Within the concept of auto safety, the requirement that an automobile be equipped with seat belts, strong chasis, safe interiors, good brakes, tires, suspensions, etc. is both right and necessary because these devices offer the driver and his passengers the option of using them and may very well prevent injury to others outside the automobile. With an air bag—which is the absolute antithesis of a "passive device—there is no such option, and until it can be made utterly, completely, totally, absolutely fail-safe, no government has the moral right to force its citizens to measure their individual safety in terms of "tradeouts" and "payoffs." A seat belt cannot hurt you. An air bag can.
"We know that seat belts, shoulder harnesses and roll cages do the best job in saving lives," Toms has said. "But people don't use them so we'll make them utilize air bags." There is at present no known accident under 60 mph in which occupants using belts and harnesses have been killed. It seems, therefore, that if one desires to survive in an automobile, he has the means to preserve his life.

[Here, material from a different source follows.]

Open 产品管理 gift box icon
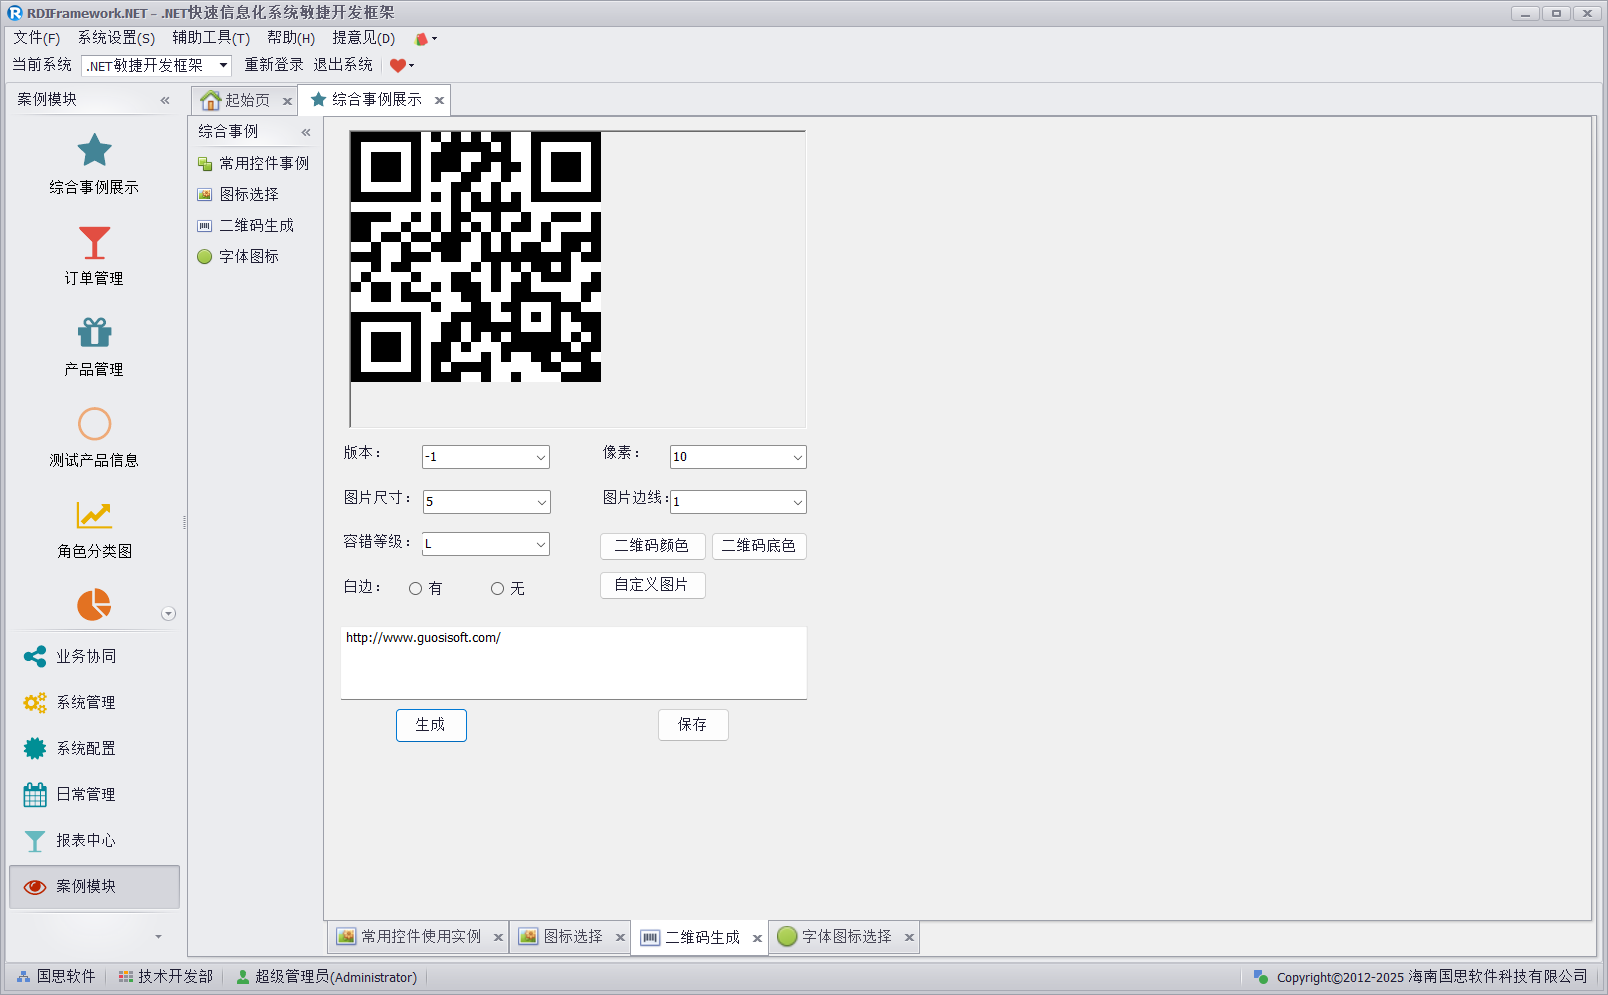This screenshot has width=1608, height=995. click(x=94, y=333)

It becomes not a question of technology, but a question of philosophy relating to the sovereignty of the individual. Before a final decision is made about air bags, let the Honorable Secretary gather together a group of academicians, writers, philosophers, and political activists to discuss the following question: "Presuming that a vast majority of people drive or ride in automobiles as a voluntary act involving what they believe to be an acceptable risk, what are the limits of responsibility for a government and the manufacturers in preserving life and health?"

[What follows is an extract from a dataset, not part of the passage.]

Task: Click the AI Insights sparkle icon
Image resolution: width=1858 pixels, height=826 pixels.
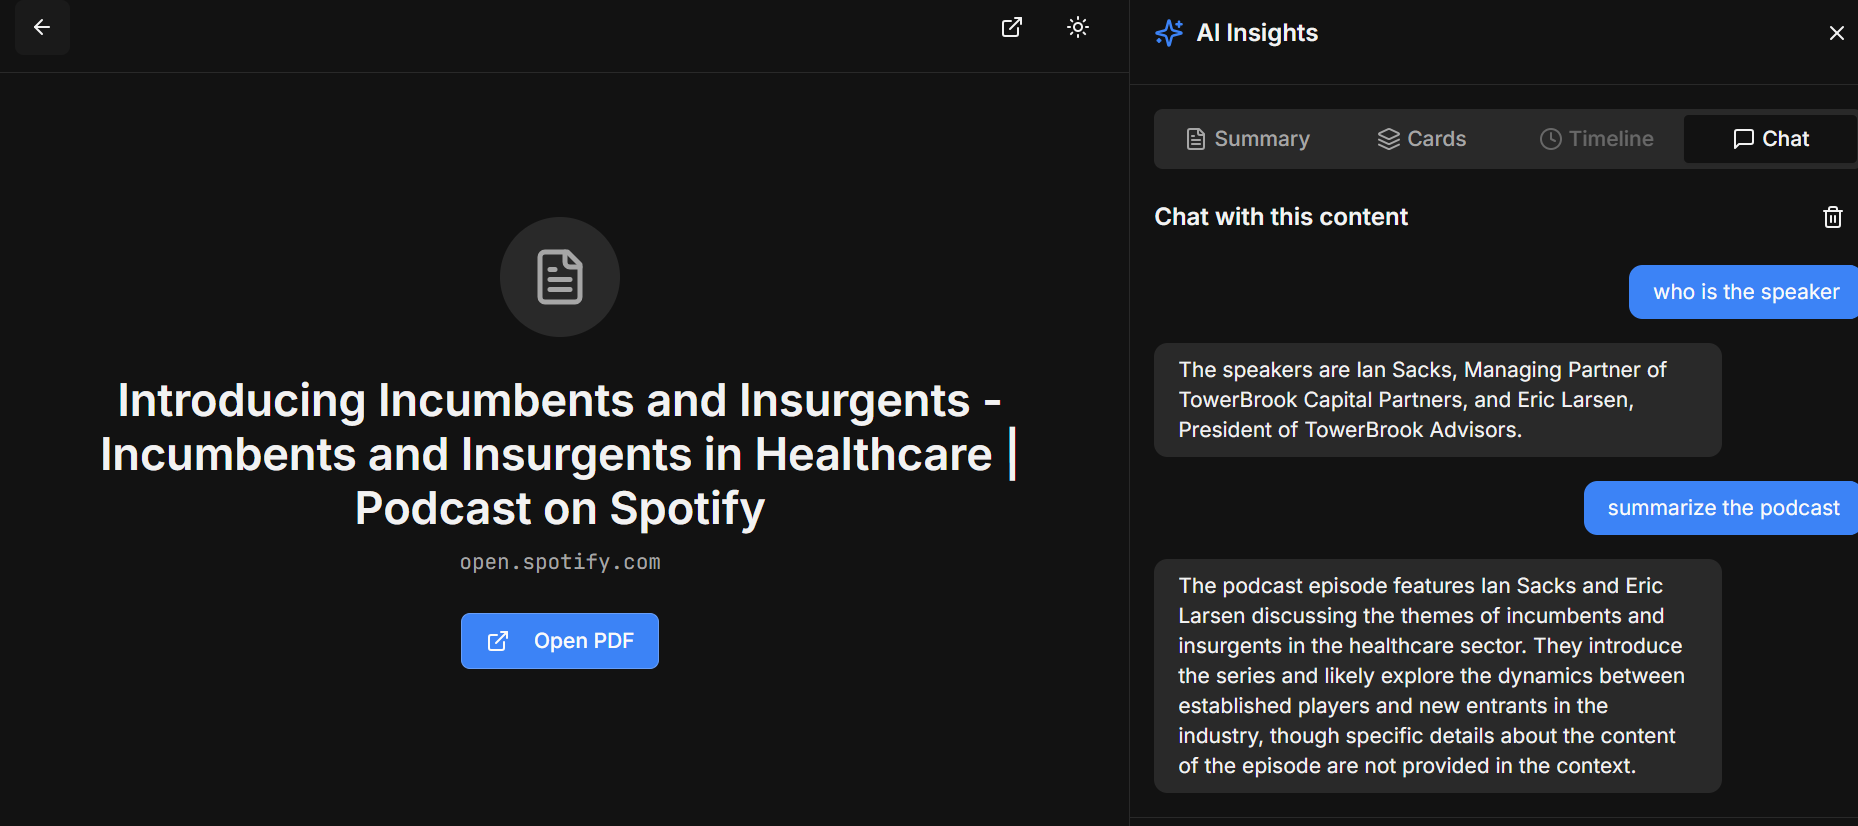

The conference will never be convened, so let the words of John Stuart Mill stand: "The sole end for which mankind is warranted, individually or collectively, in interfering with the liberty of action of any of their number, is self-protection. That the only purpose for which power can be rightfully exercised over any member of a civilized community, against his will, is to prevent harm to others. His own good, either moral or physical, is not a sufficient warrant."